The US energy storage industry has already enjoyed its best year ever, with 100 megawatts (MW) of new projects installed through Q3 2015 en route to an estimated 192MW of deployment in 2015, but past is not prologue and the industry is evolving – for the better.
Annual energy storage installations will grow from 51 megawatt hours (MWh) in 2013 to 3,659 MWh by 2020 on the strength of improving economics and policy developments, predicted GTM Research Senior Vice President Shayle Kann at the keynote speech kicking off this week’s US Energy Storage Summit 2015.
Broadly speaking, Kann noted energy storage is the one technology benefitting from “dramatic transformations of the power sector” – decarbonization through the Clean Power Plan, decentralization through distributed energy resources, and vehicular electrification. But while industry growth will be unevenly split across the three individual market segments, Kann predicted new opportunities for them all – depending on how a few key questions are resolved.
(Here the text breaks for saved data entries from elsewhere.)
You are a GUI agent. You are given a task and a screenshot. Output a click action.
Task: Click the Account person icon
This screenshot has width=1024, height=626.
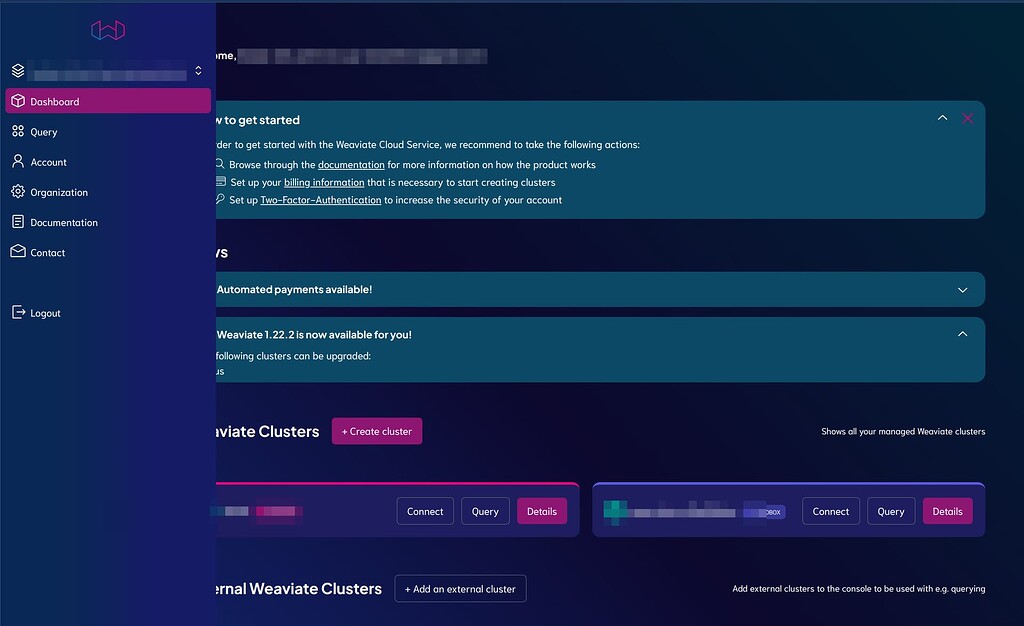17,161
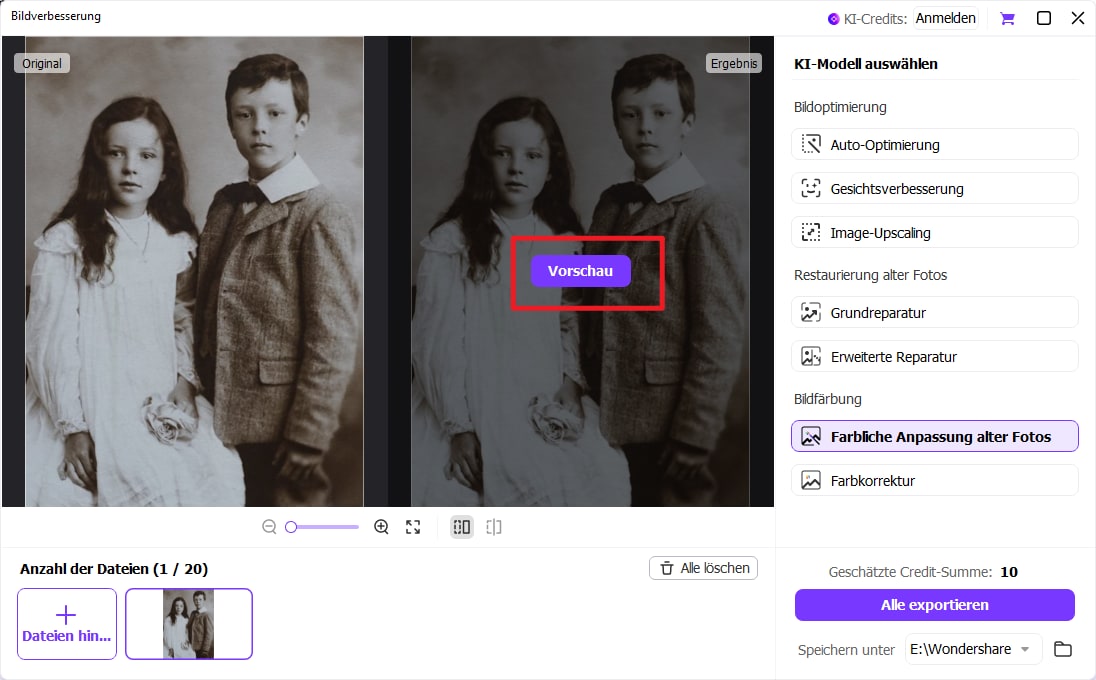Click the fit-to-screen icon
Screen dimensions: 1096x680
(x=413, y=527)
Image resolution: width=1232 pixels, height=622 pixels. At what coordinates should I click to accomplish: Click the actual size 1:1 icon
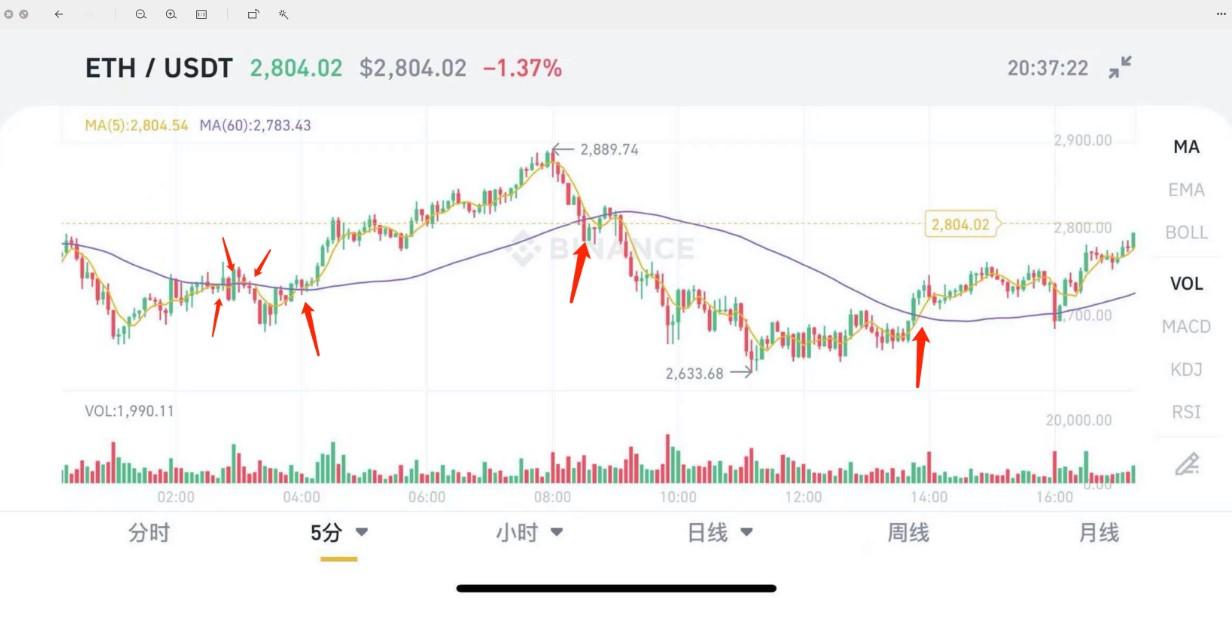(202, 15)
Utility-Scale Shifts From PJM To California
This market segment has been almost entirely concentrated in frequency regulation projects across PJM Interconnection, home to 185 MW of operating projects and 86% of all projects deployed in 2015, but Kann expects California to seize momentum based on a 4.1-gigawatt (GW) project pipeline (out of a 5.6 GW total across the US) under development. Kann also noted 616 MW of new projects are under development in Texas and 478 MW are under development within PJM.
However, total installed capacity may not be the metric to judge success in this market segment – watch out for total megawatt-hour (MWh) capacity to judge success, says Kann, who labeled most projects to date “fast acting but low duration.” Average storage discharge duration is currently 30 minutes, but should hit three hours by 2020.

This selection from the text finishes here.